[Opening Supplied text section]
In the same keynote, Pete Dailey, Vice President, Model Development, at RMS, stressed that science, data and models have together brought higher confidence to the relationship between climate change and insured perils. “One example is sea level, which we know, based on observations and physics, is rising globally and will continue to rise in the future. RMS is moving forward on two fronts: first, keeping cat models up to date with the latest in climate science, and second, developing new ways of projecting risk based on the future climate, in the near term as well as the long term. In addition, due to COVID-19, extreme weather events that occur this year, such as a major hurricane landfall, will potentially present a number of new challenges for insurers, such as with deployment of adjusters and claims processing, potentially while communities are social distancing. RMS Event Response services provide critical real- time insights for these types of events to help meet these challenges.”

Companies and governments are compelled to understand risks more deeply than ever before, and they need modern technology and the highest-quality, most-advanced models to accomplish this challenging task.

RMS has recently enhanced key models to help clients address the risks posed by these chronic and acute disasters.

RMS Infectious Diseases Model

The RMS Infectious Diseases Model (IDM) provides a probabilistic view of loss that could result from a full range of infectious disease pandemics, including COVID-19, and epidemics ranging from influenza to Ebola. Updated most recently in the RMS LifeRisks® platform Version 2.7, the model captures the impact of infectious diseases on mortality and morbidity for multiple age groups in 59 different countries, and it considers the use of non-pharmaceutical interventions used to slow transmission throughout a population. Recent model updates capture improvements in global vaccine production and manufacturing capacity, the availability and efficacy of pharmaceuticals, country-specific pandemic response and the underlying health of an insured portfolio, leading to a better understanding of how different factors impact pandemic mortality. To assess the dynamic impact of the COVID-19 pandemic, RMS also offers projections on the number of cases, deaths and hospitalizations by region, accounting for regional mitigation measures. Clients can understand the expected impact of COVID-19 over a multi-month time horizon and get updated forecasts based on risk and response developments over time.
[Closing Supplied text section]
[Opening Available data section]
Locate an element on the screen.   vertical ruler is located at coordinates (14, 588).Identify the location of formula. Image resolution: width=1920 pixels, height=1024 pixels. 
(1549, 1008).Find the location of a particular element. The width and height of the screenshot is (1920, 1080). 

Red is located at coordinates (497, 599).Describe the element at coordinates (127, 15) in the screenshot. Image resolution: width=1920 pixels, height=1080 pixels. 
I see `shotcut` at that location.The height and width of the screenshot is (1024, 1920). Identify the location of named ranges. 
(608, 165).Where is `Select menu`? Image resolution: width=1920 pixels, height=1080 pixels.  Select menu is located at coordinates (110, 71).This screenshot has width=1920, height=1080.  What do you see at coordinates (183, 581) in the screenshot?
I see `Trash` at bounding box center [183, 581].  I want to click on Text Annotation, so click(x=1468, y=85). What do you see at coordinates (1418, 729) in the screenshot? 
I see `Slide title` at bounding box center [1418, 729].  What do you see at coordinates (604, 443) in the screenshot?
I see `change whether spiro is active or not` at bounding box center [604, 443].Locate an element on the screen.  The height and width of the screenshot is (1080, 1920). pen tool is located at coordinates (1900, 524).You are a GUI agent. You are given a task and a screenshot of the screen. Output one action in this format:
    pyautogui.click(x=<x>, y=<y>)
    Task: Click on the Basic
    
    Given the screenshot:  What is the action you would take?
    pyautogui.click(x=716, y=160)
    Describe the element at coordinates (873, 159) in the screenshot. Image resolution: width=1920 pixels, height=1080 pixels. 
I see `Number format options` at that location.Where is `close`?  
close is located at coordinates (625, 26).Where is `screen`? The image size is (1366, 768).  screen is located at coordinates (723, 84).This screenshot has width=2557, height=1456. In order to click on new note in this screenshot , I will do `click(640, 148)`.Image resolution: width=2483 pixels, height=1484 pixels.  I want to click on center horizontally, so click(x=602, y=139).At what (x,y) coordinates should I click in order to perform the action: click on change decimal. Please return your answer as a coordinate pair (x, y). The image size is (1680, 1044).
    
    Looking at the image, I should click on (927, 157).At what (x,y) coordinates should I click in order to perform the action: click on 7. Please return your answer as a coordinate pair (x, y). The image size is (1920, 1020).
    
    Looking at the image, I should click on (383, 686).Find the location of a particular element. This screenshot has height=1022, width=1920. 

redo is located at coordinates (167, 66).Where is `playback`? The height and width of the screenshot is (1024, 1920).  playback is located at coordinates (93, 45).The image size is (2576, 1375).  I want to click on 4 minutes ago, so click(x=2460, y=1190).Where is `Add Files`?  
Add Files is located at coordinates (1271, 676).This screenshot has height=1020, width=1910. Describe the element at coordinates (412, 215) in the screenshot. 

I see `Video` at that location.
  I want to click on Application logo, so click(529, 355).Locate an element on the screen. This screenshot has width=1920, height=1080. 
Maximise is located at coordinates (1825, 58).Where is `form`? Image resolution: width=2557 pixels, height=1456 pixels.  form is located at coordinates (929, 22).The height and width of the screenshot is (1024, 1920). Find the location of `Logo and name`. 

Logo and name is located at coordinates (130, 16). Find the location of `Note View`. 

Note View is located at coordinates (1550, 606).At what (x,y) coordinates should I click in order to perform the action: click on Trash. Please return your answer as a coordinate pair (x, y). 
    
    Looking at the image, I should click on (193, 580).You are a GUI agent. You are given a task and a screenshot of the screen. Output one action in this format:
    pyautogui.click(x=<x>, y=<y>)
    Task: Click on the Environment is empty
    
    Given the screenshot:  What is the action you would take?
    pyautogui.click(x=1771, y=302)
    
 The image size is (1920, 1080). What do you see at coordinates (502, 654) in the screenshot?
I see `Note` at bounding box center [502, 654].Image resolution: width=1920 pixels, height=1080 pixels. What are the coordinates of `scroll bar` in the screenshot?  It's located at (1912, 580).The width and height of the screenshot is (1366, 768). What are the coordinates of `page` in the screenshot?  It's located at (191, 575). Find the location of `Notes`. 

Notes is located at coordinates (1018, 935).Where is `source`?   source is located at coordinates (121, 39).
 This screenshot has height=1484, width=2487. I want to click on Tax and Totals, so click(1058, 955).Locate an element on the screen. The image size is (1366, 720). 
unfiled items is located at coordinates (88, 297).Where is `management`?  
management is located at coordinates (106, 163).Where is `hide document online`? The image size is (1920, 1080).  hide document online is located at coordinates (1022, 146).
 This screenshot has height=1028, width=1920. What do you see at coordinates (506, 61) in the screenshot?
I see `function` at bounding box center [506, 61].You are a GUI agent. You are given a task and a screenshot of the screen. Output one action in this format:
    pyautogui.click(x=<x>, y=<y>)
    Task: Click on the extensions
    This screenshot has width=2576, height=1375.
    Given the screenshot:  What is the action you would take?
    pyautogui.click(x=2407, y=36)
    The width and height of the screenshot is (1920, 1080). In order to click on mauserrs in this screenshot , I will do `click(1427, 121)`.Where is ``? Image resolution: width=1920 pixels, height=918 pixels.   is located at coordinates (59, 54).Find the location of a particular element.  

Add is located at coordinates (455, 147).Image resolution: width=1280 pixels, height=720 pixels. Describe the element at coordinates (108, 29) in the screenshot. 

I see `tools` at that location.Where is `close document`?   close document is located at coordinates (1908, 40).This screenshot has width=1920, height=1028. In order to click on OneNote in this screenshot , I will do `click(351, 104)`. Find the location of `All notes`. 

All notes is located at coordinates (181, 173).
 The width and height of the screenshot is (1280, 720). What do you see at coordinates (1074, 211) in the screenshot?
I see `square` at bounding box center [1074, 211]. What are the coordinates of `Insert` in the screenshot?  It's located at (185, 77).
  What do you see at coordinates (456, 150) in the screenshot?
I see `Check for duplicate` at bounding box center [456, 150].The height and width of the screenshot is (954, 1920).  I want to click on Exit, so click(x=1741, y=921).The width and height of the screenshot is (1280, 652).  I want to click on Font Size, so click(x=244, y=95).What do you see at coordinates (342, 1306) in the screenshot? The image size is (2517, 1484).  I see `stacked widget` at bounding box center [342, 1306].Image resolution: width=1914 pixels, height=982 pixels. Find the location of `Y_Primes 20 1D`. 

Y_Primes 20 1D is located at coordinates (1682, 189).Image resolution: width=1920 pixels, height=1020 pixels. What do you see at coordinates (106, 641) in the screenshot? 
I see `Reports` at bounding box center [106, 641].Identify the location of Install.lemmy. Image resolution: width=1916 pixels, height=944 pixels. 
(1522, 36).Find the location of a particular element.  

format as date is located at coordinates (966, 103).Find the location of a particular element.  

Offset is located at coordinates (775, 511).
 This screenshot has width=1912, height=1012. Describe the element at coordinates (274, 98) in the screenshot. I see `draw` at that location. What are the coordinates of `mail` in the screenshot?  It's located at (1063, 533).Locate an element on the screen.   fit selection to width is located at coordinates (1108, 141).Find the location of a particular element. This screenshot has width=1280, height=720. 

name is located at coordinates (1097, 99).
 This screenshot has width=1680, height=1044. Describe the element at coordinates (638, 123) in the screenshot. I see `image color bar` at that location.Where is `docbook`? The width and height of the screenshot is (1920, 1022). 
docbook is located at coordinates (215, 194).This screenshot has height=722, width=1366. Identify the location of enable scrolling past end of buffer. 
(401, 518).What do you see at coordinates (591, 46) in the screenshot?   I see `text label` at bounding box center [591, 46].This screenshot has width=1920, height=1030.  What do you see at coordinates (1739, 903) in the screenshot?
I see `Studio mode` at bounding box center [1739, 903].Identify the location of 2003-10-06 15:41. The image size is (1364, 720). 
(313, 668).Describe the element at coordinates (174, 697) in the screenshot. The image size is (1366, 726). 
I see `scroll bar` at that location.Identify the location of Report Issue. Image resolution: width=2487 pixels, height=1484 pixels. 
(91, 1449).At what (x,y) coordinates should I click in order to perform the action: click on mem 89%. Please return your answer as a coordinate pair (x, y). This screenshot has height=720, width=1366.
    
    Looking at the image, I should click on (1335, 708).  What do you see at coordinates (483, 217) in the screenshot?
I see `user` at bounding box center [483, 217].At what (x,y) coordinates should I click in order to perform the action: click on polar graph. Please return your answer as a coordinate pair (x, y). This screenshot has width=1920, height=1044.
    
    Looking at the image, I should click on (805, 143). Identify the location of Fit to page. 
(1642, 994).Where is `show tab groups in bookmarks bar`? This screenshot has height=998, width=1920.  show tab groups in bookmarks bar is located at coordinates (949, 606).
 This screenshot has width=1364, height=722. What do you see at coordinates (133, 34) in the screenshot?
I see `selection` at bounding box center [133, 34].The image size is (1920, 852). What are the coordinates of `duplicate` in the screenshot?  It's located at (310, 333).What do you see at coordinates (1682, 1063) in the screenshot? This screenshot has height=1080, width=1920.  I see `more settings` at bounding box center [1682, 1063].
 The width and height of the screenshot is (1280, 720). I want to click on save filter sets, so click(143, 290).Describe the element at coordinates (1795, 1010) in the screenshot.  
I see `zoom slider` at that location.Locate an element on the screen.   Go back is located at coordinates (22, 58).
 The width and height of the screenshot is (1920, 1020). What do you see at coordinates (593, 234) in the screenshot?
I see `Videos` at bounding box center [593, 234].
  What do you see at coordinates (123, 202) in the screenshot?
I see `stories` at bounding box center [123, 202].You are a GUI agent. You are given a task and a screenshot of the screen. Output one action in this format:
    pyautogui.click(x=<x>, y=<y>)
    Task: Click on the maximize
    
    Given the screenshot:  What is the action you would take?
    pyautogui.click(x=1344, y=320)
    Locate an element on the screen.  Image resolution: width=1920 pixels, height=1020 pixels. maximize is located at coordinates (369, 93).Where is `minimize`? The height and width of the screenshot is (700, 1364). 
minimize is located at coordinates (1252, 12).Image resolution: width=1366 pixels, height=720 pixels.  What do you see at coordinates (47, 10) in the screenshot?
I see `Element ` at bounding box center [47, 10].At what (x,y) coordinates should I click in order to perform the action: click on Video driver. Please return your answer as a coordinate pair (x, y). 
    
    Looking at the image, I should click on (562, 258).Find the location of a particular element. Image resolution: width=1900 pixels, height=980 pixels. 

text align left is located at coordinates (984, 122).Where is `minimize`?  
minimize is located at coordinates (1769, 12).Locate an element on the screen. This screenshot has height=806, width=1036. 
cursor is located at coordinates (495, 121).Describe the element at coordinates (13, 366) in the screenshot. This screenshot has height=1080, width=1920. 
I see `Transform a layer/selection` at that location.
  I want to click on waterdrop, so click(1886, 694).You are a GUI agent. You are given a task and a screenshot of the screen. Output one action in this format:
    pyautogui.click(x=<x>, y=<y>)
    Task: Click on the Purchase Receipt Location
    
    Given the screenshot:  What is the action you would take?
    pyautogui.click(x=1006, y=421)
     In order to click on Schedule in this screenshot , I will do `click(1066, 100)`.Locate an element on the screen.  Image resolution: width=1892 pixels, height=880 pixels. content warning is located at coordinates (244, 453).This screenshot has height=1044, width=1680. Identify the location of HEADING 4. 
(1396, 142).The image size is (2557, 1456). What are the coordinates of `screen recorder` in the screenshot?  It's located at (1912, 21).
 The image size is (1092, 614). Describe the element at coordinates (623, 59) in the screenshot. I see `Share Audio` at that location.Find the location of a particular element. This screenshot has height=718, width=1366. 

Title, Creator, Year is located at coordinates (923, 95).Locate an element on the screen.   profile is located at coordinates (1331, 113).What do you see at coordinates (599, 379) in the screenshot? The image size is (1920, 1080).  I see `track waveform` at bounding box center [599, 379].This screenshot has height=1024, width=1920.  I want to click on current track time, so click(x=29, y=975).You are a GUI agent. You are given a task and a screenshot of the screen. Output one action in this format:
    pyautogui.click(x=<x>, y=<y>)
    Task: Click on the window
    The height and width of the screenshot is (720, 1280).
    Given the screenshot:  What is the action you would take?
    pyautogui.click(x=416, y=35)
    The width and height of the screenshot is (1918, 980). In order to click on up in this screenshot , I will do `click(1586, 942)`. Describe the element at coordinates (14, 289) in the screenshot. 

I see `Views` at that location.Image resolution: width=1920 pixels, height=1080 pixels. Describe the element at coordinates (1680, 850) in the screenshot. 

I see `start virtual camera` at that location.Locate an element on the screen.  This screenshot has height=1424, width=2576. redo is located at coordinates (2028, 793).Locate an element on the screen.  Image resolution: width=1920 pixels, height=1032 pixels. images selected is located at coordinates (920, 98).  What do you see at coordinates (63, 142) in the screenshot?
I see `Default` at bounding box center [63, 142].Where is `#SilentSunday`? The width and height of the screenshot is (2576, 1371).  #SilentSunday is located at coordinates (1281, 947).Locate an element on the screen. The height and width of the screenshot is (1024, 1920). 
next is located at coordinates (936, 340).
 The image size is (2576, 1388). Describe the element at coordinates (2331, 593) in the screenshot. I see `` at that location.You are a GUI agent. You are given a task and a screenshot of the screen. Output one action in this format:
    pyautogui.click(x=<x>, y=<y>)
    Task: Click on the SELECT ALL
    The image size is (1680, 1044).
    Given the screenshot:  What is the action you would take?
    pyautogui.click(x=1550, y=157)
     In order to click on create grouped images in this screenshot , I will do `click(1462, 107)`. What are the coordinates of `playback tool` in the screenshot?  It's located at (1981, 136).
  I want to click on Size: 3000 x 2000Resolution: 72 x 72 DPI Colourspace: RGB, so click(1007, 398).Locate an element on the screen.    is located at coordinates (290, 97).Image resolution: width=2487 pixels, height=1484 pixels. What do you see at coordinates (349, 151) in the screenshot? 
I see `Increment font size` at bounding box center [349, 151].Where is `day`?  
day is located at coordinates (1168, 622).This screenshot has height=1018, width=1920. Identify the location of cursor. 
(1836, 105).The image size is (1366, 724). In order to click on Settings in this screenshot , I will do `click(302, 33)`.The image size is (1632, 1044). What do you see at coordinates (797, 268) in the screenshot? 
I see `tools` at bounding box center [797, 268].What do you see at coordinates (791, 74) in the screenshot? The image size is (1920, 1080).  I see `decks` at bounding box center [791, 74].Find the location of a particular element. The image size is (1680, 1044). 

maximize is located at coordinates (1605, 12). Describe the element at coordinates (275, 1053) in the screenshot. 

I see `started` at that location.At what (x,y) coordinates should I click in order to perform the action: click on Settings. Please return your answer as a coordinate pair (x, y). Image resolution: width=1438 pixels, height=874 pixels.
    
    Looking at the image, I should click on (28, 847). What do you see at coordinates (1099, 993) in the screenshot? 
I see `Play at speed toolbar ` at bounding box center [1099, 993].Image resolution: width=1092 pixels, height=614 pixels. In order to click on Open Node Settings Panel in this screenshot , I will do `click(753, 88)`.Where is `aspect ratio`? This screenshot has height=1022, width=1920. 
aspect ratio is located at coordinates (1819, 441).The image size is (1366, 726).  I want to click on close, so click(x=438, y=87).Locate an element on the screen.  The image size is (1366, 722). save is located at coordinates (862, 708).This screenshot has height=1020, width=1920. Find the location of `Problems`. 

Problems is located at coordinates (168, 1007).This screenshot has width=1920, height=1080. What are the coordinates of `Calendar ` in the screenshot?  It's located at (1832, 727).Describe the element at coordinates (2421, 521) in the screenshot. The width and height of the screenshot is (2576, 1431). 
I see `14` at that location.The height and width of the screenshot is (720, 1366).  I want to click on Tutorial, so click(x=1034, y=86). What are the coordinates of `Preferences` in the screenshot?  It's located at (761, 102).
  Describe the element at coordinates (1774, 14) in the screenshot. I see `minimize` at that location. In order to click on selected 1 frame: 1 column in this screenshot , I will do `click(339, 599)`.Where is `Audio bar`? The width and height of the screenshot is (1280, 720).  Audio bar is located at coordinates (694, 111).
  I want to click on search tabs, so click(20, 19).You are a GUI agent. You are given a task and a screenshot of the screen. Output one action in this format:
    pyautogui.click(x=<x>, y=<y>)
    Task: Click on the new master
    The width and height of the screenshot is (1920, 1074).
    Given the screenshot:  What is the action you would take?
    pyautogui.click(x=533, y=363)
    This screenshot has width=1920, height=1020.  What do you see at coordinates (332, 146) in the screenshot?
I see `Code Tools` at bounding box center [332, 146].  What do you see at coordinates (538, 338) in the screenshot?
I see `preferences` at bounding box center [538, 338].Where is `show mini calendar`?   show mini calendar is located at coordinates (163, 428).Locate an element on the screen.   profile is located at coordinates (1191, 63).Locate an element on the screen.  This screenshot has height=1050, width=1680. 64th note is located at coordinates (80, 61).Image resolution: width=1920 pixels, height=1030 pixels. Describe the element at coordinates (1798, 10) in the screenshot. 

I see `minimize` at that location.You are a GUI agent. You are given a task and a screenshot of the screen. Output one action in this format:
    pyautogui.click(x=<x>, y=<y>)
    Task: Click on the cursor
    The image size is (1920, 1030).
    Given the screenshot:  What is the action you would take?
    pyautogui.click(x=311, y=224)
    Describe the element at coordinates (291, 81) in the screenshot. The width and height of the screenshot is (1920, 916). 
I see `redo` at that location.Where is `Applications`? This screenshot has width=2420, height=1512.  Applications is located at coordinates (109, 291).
[Closing Available data section]
Exercise:
Update the RMS text starting at "Companies and governments" and ending at "and acute disasters." by replacing "enhanced" with "upgraded", and give that stretch in full.

Answer section:
Companies and governments are compelled to understand risks more deeply than ever before, and they need modern technology and the highest-quality, most-advanced models to accomplish this challenging task.

RMS has recently upgraded key models to help clients address the risks posed by these chronic and acute disasters.